- _Questions to answer_
1. Translate this sentence from the article on noodles made from local materials into Spanish: "Currently noodles in Indonesia are made of imported wheat flour."
2. Based on the article on noodles made from local materials, explain in one to three sentences why scientists called lupin a cheaper substitute for the raw material of tempe.

- _Excerpt to read_
The Jakarta Post, Jakarta
President Susilo Bambang Yudhoyono told the agriculture minister and governors to challenge researchers and other Indonesians to compete for a substantial cash prize to develop formulas for the production of noodles made from local materials.
"Please develop noodles that are made of local -- instead of imported -- materials. We have cassavas, sweet potatoes, corn and other staple foods," he said before presenting the 2007 National Food Security awards at the State Palace in Jakarta on Thursday.
"Noodles have the potential to replace rice," Yudhoyono was quoted as saying by Detik.com newsportal, saying the official competition to modify noodles would begin early in 2008.
Currently noodles in Indonesia are made of imported wheat flour.
The awards were given to the governors of East Java, Jambi, Riau, South Sumatra, South Sulawesi and Yogyakarta, as well as to 11 regents, a mayor, 108 farmers groups and 30 farming officials.
At a separate event scientists announced they had found a cheaper substitute for the raw material of the ubiquitous Indonesian tempe, a protein-rich cake made from soybeans, which Indonesia currently imports from the United States.
"Indonesia and Australia have been successful in making tempe from lupin, a kind of bean that grows in Australia," said program leader of the Food Science and Technology School of Public Health at the Curtin University of Technology in Australia, Prof. Vijay Jayasena.
"The cost of the lupin bean is less than half the cost of imported American soybeans," he said at a seminar at the Australian Embassy on the development of food science and technology in Indonesia.

- _Study material_
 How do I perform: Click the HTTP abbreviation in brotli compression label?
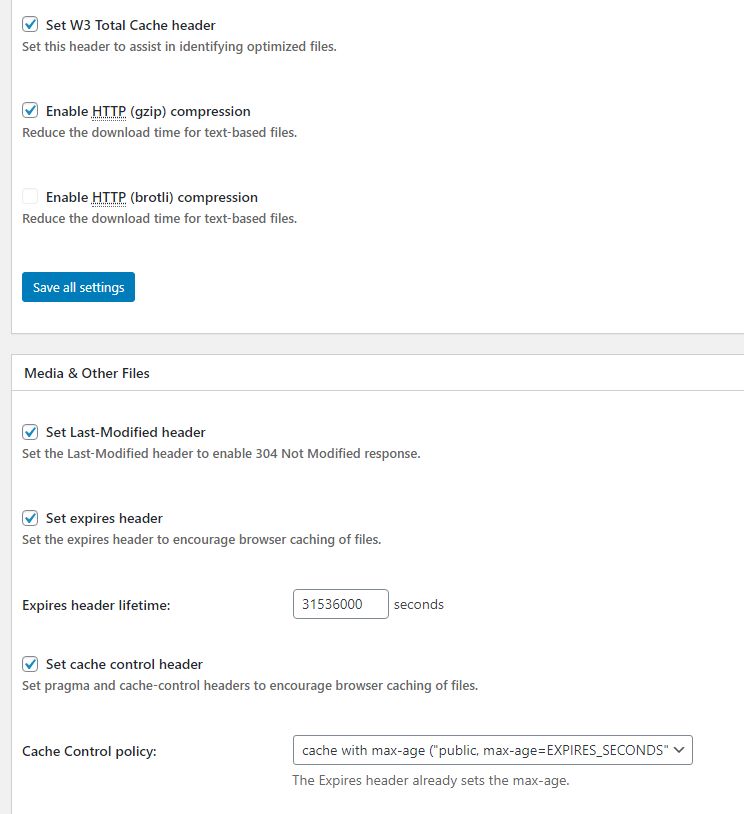(x=109, y=197)
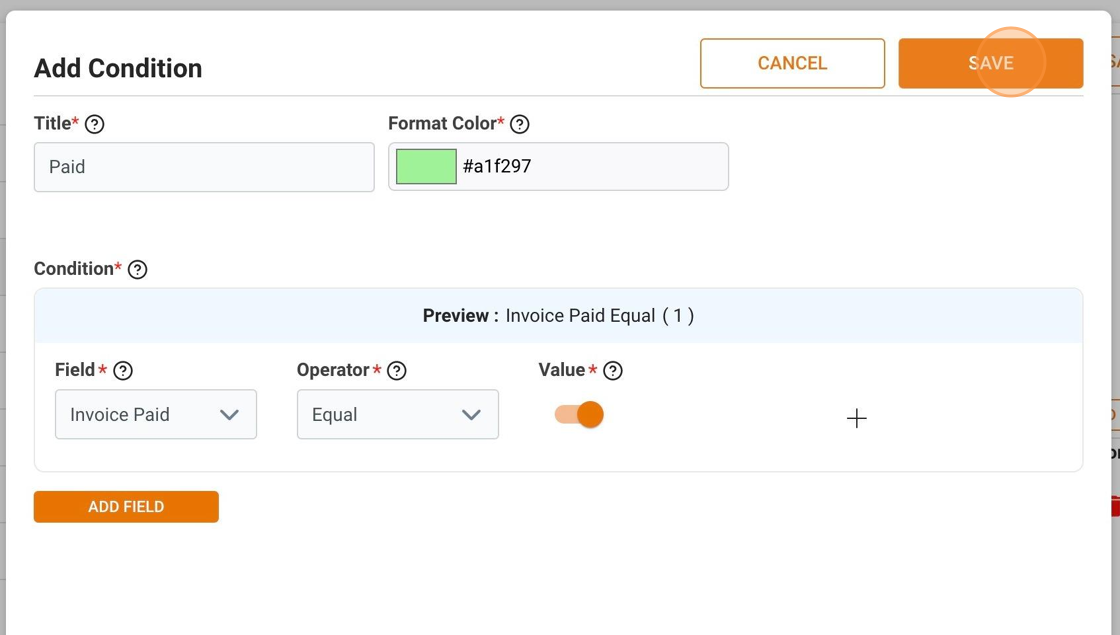Image resolution: width=1120 pixels, height=635 pixels.
Task: Focus the Title input containing Paid
Action: (204, 167)
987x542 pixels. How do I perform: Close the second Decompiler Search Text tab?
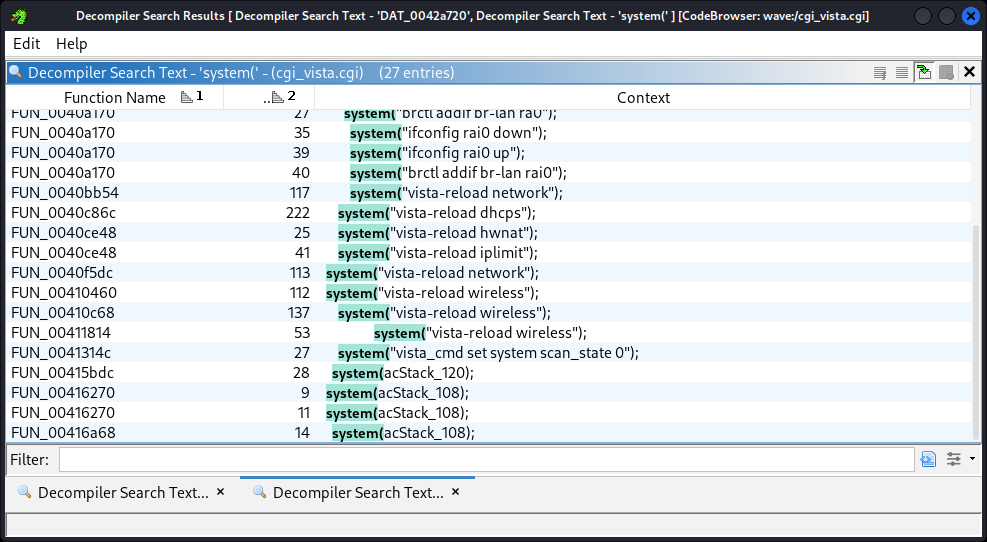pyautogui.click(x=455, y=492)
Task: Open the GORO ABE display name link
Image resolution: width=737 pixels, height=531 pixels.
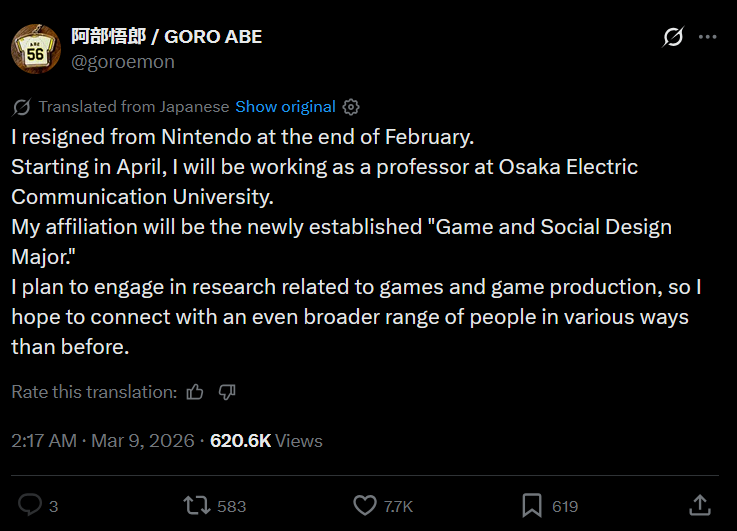Action: pos(166,37)
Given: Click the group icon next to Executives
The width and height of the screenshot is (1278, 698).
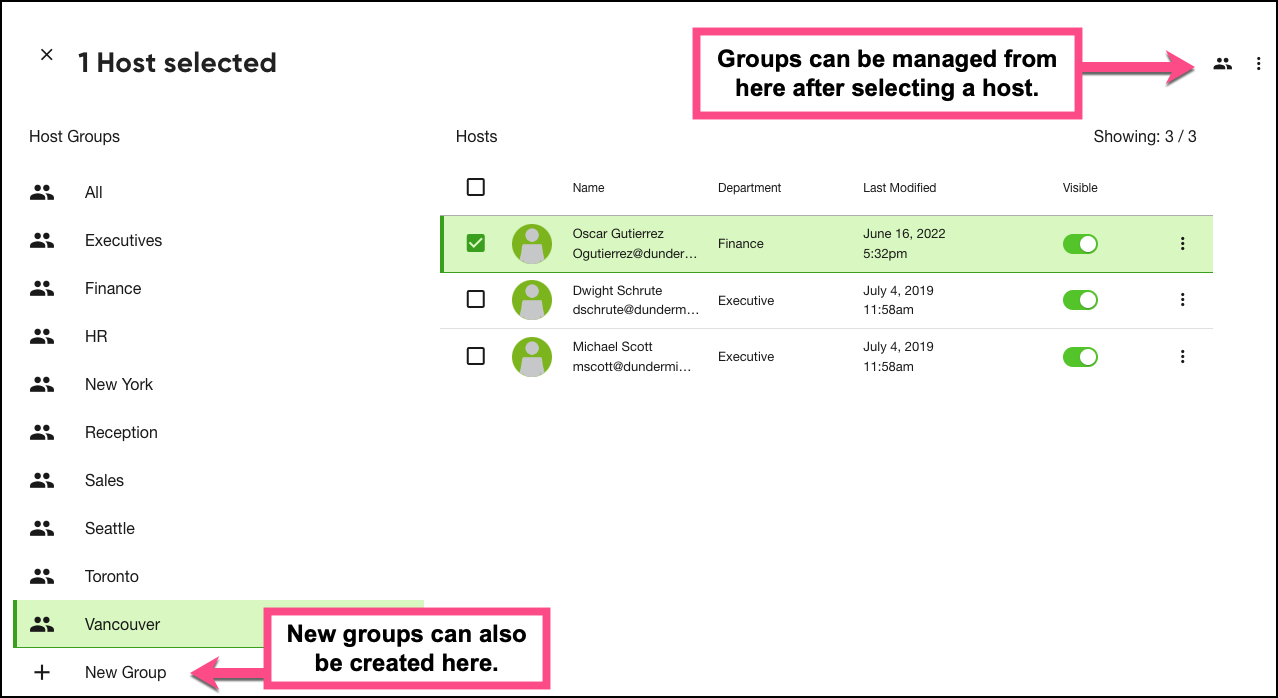Looking at the screenshot, I should (x=42, y=241).
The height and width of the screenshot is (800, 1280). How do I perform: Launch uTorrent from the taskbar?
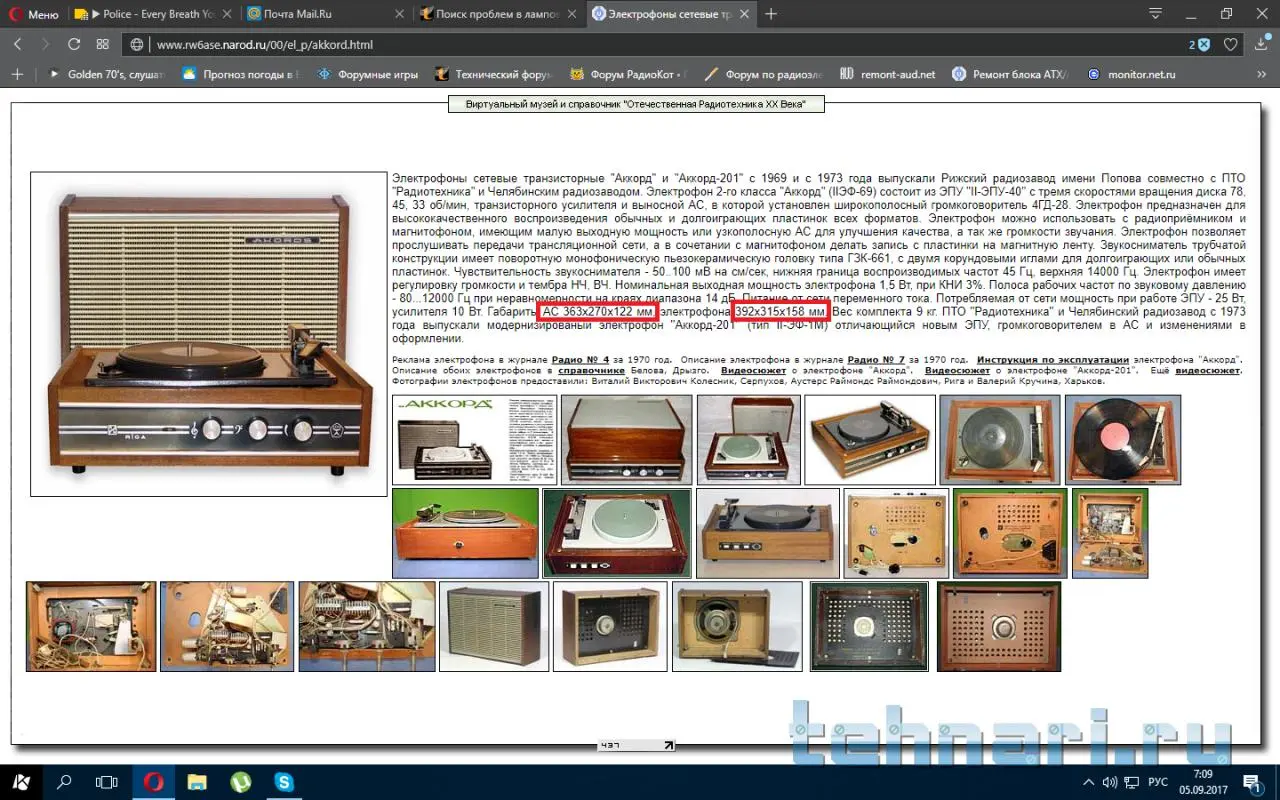click(240, 782)
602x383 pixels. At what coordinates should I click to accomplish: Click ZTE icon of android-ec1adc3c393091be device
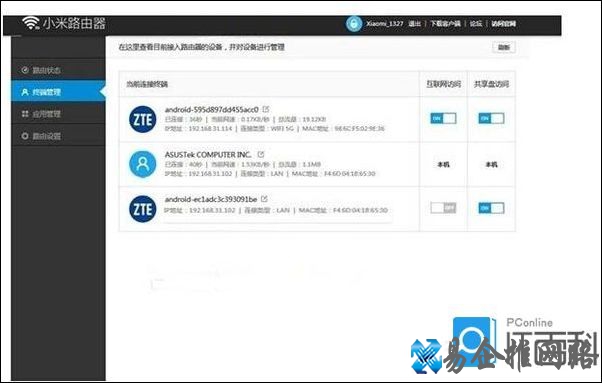pos(142,209)
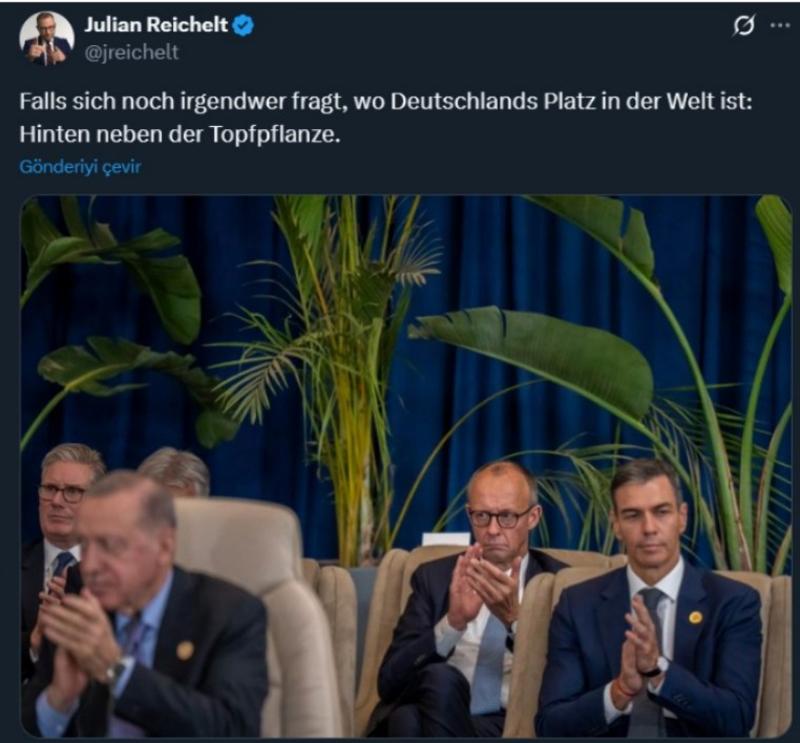The width and height of the screenshot is (800, 743).
Task: Click the "Gönderiyi çevir" translate link
Action: (x=80, y=167)
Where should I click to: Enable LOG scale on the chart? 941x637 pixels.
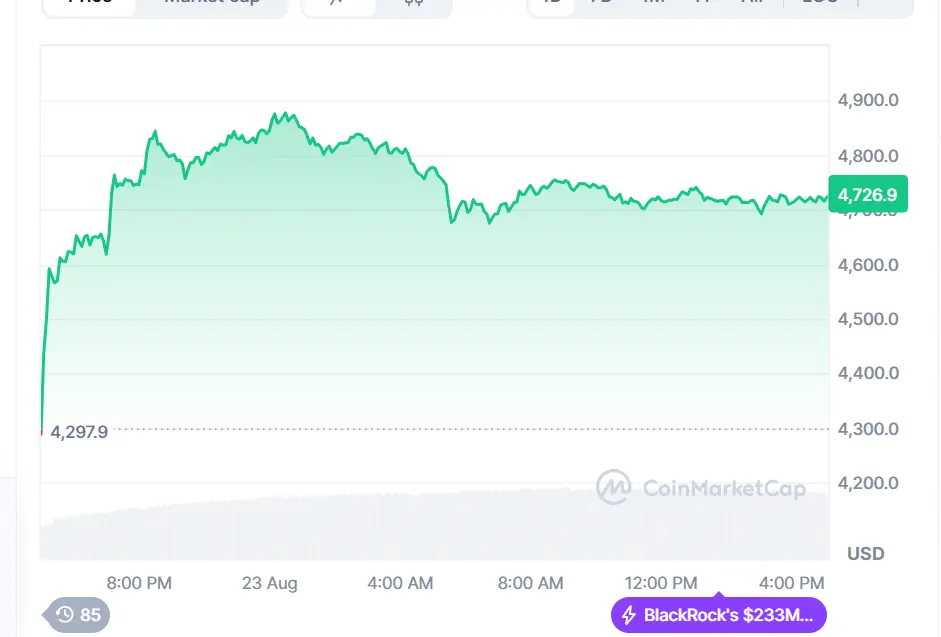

- _Answers by item number_
1. Actualmente, los fideos en Indonesia se elaboran con harina de trigo importada.

2. Indonesia currently imports the soybeans used for tempe from the United States. According to Prof. Vijay Jayasena, the lupin bean costs less than half as much as those imported American soybeans.